## TRY IT
The lines below are to be quoted exactly, from the first through the one that contains "Task: Open the Filters dropdown".

"""

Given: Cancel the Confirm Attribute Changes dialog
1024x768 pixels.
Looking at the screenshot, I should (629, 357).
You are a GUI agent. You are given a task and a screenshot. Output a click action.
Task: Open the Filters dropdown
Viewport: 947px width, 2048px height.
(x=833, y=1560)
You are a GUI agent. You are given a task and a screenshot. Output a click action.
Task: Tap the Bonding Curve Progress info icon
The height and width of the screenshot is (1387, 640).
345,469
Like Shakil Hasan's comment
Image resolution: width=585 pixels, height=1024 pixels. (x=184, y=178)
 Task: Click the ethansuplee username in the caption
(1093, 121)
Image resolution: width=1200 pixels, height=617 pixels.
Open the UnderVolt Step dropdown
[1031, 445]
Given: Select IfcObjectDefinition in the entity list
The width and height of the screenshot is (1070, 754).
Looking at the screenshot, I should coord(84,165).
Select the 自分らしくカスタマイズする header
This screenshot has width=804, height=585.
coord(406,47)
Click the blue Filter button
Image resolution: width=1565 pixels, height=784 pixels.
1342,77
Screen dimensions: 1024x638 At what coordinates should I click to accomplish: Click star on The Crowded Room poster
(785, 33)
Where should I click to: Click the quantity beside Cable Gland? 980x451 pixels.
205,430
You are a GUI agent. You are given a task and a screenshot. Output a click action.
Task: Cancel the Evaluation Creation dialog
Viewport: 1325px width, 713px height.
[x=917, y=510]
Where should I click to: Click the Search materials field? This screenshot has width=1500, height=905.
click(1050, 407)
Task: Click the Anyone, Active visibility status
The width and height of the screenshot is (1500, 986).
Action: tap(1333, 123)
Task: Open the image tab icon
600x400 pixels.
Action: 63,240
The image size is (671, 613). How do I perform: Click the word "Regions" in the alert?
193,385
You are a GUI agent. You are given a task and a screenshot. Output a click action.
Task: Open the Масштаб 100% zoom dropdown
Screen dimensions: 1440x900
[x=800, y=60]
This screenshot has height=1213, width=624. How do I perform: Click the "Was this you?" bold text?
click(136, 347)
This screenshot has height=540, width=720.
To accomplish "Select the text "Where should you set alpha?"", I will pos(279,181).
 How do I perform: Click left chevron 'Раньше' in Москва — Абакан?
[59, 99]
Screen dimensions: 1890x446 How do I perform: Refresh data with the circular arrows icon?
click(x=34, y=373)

"""

## EXPECTED OUTPUT
Given: Cancel the Confirm Attribute Changes dialog
1024x768 pixels.
Looking at the screenshot, I should (629, 357).
You are a GUI agent. You are given a task and a screenshot. Output a click action.
Task: Open the Filters dropdown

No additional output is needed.